To do: Pictures are not part of the copy; repeat everything else in the records exactly.
--- START ---
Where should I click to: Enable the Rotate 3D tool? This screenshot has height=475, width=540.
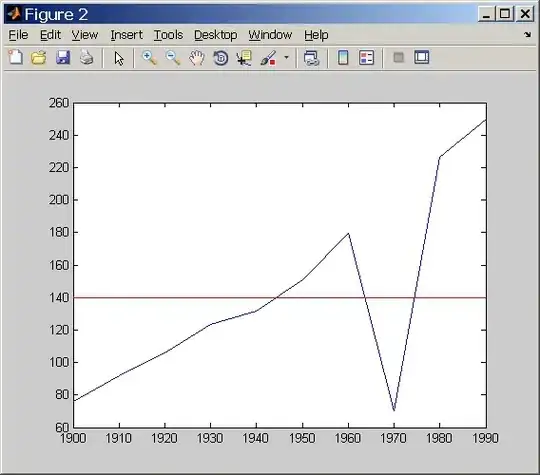[x=221, y=58]
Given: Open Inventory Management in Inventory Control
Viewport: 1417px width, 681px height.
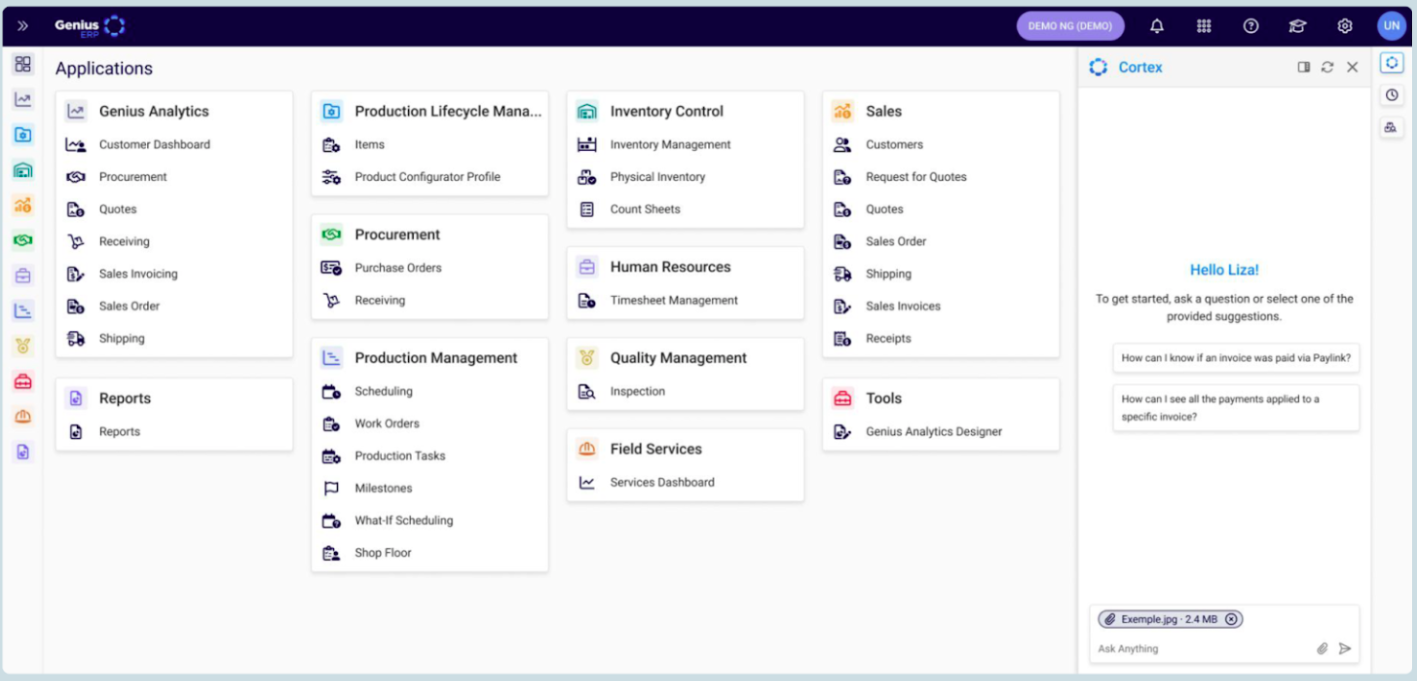Looking at the screenshot, I should 670,145.
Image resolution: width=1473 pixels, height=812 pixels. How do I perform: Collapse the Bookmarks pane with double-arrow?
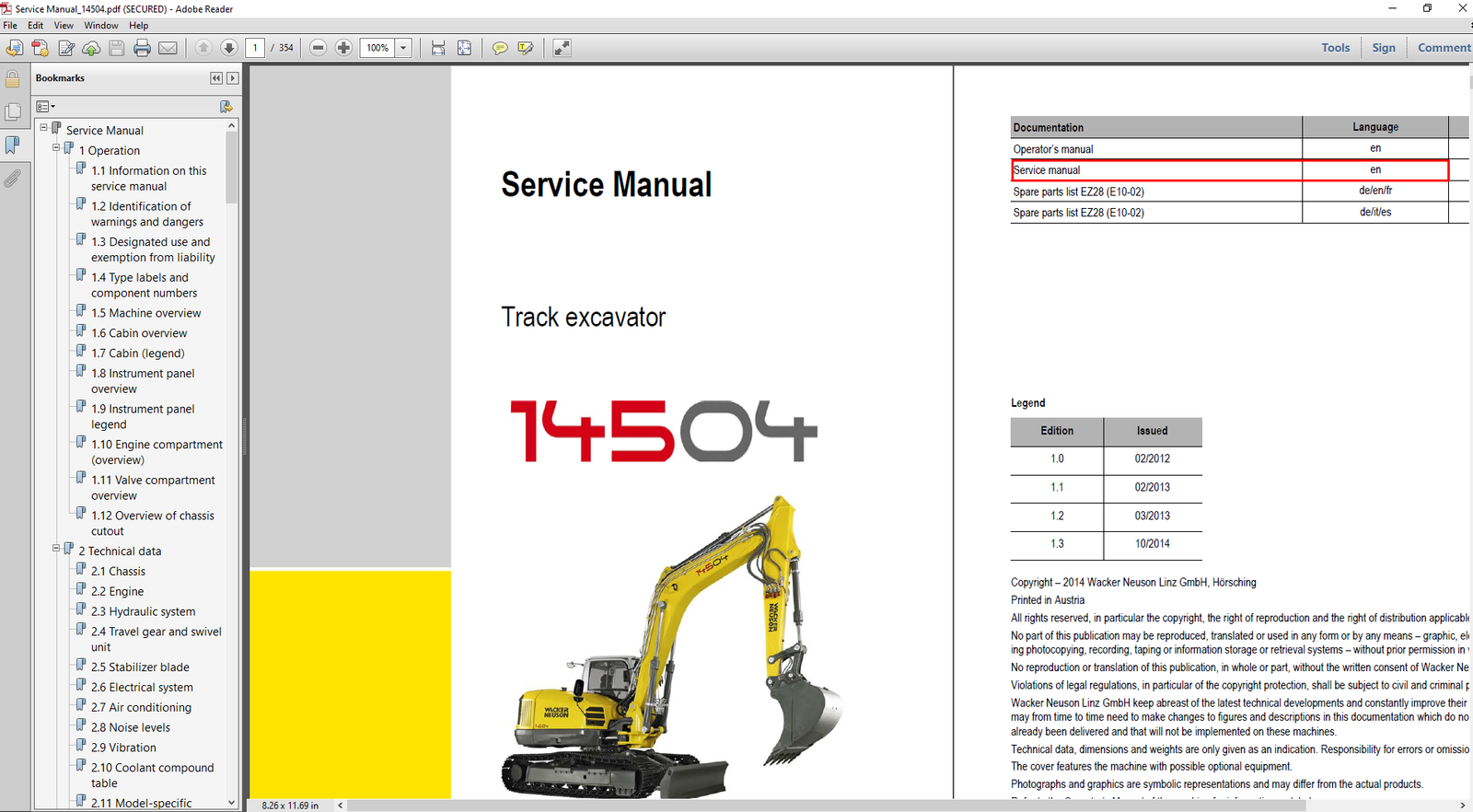(x=215, y=78)
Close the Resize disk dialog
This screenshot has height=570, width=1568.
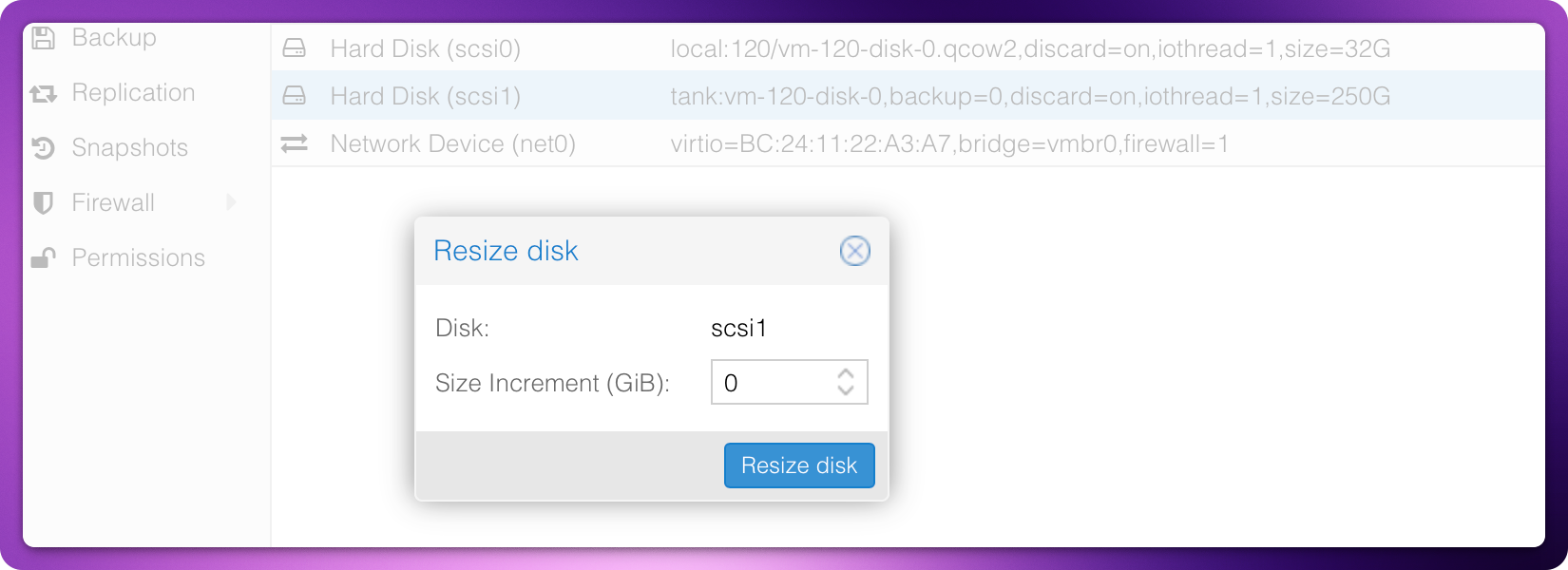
--- END ---
Solution to this exercise:
Where should I click to: Enable the Rotate 3D tool? This screenshot has height=475, width=540.
[x=221, y=58]
Given: Open Inventory Management in Inventory Control
Viewport: 1417px width, 681px height.
Looking at the screenshot, I should 670,145.
Image resolution: width=1473 pixels, height=812 pixels. How do I perform: Collapse the Bookmarks pane with double-arrow?
(x=215, y=78)
Close the Resize disk dialog
This screenshot has height=570, width=1568.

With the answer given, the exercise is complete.